O estudo Stop-or-Not

O Stop-or-Not foi um ensaio clínico randomizado, não cego, realizado em 40 hospitais franceses. Os pesquisadores compararam o uso de inibidor do SRAA no dia da cirurgia com a suspensão 48 horas antes do procedimento. Os pacientes foram submetidos a cirurgias não cardíacas maiores.
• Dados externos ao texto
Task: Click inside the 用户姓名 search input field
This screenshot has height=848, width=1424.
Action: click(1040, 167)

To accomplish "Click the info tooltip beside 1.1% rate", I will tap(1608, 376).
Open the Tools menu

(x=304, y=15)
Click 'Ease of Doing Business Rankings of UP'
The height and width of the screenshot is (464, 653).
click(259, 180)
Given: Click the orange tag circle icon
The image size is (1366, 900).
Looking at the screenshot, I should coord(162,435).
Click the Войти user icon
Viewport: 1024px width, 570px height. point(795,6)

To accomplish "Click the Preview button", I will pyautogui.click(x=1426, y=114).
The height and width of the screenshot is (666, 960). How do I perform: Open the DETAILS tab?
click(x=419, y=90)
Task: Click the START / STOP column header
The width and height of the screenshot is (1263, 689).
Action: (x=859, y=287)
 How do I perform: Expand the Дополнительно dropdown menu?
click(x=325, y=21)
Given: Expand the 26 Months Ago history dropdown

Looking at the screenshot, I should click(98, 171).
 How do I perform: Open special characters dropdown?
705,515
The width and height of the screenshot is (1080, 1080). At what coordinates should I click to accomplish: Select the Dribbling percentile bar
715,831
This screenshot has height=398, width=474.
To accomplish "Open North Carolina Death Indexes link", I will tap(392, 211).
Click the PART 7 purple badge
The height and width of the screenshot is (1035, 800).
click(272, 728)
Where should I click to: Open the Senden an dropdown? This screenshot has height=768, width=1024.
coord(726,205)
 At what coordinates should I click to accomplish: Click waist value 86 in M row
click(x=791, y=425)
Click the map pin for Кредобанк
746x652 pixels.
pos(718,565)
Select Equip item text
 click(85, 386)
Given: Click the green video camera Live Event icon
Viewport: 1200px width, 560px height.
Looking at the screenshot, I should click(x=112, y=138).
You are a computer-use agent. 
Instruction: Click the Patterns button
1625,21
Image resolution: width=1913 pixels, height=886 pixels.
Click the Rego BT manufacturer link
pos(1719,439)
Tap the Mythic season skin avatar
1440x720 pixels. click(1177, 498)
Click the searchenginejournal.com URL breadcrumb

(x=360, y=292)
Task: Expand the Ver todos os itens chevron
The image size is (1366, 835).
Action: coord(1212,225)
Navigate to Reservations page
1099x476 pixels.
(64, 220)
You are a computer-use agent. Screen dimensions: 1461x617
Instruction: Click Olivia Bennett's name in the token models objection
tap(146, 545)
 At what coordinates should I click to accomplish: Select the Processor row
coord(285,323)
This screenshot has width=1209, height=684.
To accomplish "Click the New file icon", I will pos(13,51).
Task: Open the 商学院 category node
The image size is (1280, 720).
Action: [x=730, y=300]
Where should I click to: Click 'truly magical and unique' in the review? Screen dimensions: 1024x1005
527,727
Para serem incluídos, os pacientes precisavam usar IECA ou BRA há pelo menos três meses e serem submetidos a cirurgia eletiva não cardíaca maior (duração prevista superior a duas horas da incisão cirúrgica até a sutura da pele e permanência hospitalar pós-operatória de pelo menos três dias . Os critérios de exclusão foram cirurgia de emergência, hipercalemia, injúria renal grave (taxa de filtração glomerular menor que 15 mL/min/1,73 m² ou necessidade de diálise) e choque.

O desfecho primário avaliado foi mortalidade por todas as causas e complicações pós-operatórias maiores até 28 dias após a cirurgia. As complicações pós-operatórias maiores incluíam evento cardiovascular maior (infarto do miocárdio, trombose arterial ou venosa, AVC, edema agudo de pulmão, arritmia), sepse, insuficiência respiratória, injúria renal aguda, admissão não planejada em UTI e nova abordagem cirúrgica. Os desfechos secundários foram hipotensão durante a cirurgia (pressão arterial média menor que 60 mmHg ou necessidade de vasopressores), injúria renal aguda, falência orgânica pós-operatória e tempo de permanência no hospital e na UTI durante os 28 dias após a cirurgia.

Foram randomizados 2222 pacientes, permanecendo 1107 para o grupo manutenção e 1115 pessoas para o grupo suspensão. Não houve diferença no desfecho primário nos dois grupos, com incidência de 22% em ambos (razão de risco 1,02; IC 95% 0,87-1,19; p = 0,85). Também não houve diferença em relação ao tipo de inibidor do SRAA (IECA ou BRA).

Episódios de hipotensão durante a cirurgia ocorreram em 41% dos pacientes no grupo suspensão e em 54% dos pacientes no grupo manutenção (razão de risco 1,31; IC 95% 1,19-1,44). A média de tempo de duração de hipotensão em minutos foi maior no grupo manutenção em apenas 3,7 (1,4 — 6,0) minutos. Não houve outras diferenças entre os grupos como disfunções de órgãos, tempo de internação ou de alta hospitalar.

Os resultados do estudo sugerem que tanto a manutenção dos inibidores de SRAA quanto a suspensão são estratégias possíveis, mesmo em cirurgias não-cardíacas consideradas maiores. No entanto, dois pontos devem ser considerados ao se analisar os resultados. O estudo foi aberto (não cego), podendo trazer vieses na aferição dos resultados. Além disso, o número de pacientes em condições clínicas de alta morbidade foi reduzido. A amostra de pacientes com insuficiência cardíaca, doenças pulmonares ou renais foi pequena, não sendo seguro extrapolar esses resultados para essa população. Portanto, a suspensão de SRAA deve ser considerada principalmente em perfis de pacientes com risco de hipotensão intraoperatória, como em cirurgia com perda sanguínea estimada moderada a alta.